Près de 6000 enfants morts dans les pensionnats
L'ère des pensionnats autochtones désigne une période comprise entre 1857 et 1996, durant laquelle 150 000 enfants autochtones ont été contraints de fréquenter des écoles gérées par l'Église et financées par le gouvernement. On leur interdisait de parler leur langue dans des établissements souvent en proie à des abus, situés loin de leurs familles et de leurs communautés.
On estime que 6000 enfants sont morts alors qu'ils fréquentaient ces pensionnats, bien que les experts estiment que le nombre réel pourrait être bien plus élevé.
Le 30 septembre, connu sous le nom de Journée du chandail orange ou Journée nationale de la vérité et de la réconciliation, vise à honorer les survivants et ceux qui ne sont jamais rentrés chez eux.
Jusqu'en 1961, les membres des Premières Nations perdaient automatiquement leur statut s'ils s'inscrivaient à l'université.
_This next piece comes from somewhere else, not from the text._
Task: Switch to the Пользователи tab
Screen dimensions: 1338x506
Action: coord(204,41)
La perte de leur statut signifiait la perte de leurs droits en tant que membres des Premières Nations.
Les données de Statistique Canada indiquent que 8400 membres des Premières Nations, 6600 Métis et 250 Inuits ont obtenu un diplôme d'études postsecondaires en 2022, des chiffres largement conformes à la première étude accessible de 2014.
Statistique Canada estime la taille de l'économie autochtone à 56,1 milliards $ en 2021, soit environ 2,4 % du revenu intérieur brut du Canada. Le revenu intérieur brut des Autochtones a augmenté à un rythme plus rapide que l'économie nationale.
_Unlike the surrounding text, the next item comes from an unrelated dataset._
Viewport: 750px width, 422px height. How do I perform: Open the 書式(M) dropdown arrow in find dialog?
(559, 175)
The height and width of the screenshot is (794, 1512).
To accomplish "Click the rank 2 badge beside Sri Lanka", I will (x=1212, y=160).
«Le débat évolue, pourvu que l'engagement (en faveur de la réconciliation) soit présent, a indiqué Mme Simon. En fin de compte, nous sommes tous gagnants. Nous devons vivre côte à côte. Nous devons nous entendre. Et l'inclusion n'isole pas les gens, elle les rassemble.»
Mais la partie précédant la réconciliation — la vérité — pourrait constituer un obstacle plus important pour le pays. Mme Simon affirme que les Canadiens demeurent largement ignorants de l'héritage colonial du pays en raison d'un manque d'éducation sur le sujet.
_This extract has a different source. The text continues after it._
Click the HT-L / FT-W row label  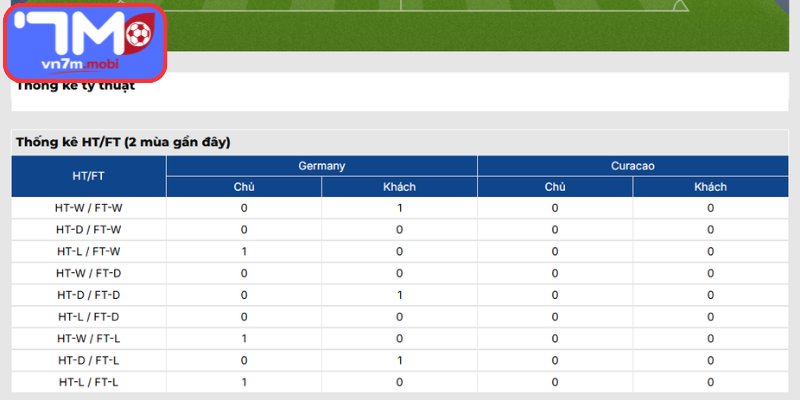click(x=89, y=252)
«Les Canadiens ne savaient vraiment pas ce qui se passait en coulisses», a déclaré Mme Simon, reconnaissant qu'une prise de conscience s'est progressivement accrue au cours des trois dernières décennies, les survivants des pensionnats autochtones ayant commencé à partager publiquement leurs histoires.
«Le problème que je rencontre encore, c'est que nous n'avons pas de programme d'études unifié pour l'histoire du pays. Car si nous pouvons enseigner à nos jeunes l'histoire de notre pays d'une manière qui raconte simplement les événements tels qu'ils se sont déroulés, sans jugement, parce que c'est une éducation, alors ils apprendront et seront plus empathiques», a-t-elle dit.
Mme Simon a marqué l'histoire en juillet 2021 lorsqu'elle a été nommée première gouverneure générale autochtone du Canada et première femme inuite à occuper ce poste.
Quatre ans plus tard, le gouvernement du premier ministre Mark Carney a également marqué l'histoire en nommant Mandy Gull-Masty, une femme crie, au poste de ministre des Services aux Autochtones.
«C'était réconfortant à voir, a dit Mme Simon. J'espère que des nominations comme celle de ministre aideront les femmes à voir les choses de manière plus positive et à montrer que nous pouvons être des chefs de file.»
Cette année, le roi Charles a également fait une reconnaissance territoriale historique dans son discours du Trône, au nom du gouvernement fédéral, après les élections.
Alors que le pays poursuit son chemin vers la réconciliation, Mme Simon a déclaré qu'il restait encore du travail à faire pour mettre en œuvre les appels à l'action de la Commission de vérité et réconciliation, ainsi que le rapport du Bureau de l’interlocutrice spéciale indépendante pour les enfants disparus et les tombes et les sépultures anonymes en lien avec les pensionnats indiens.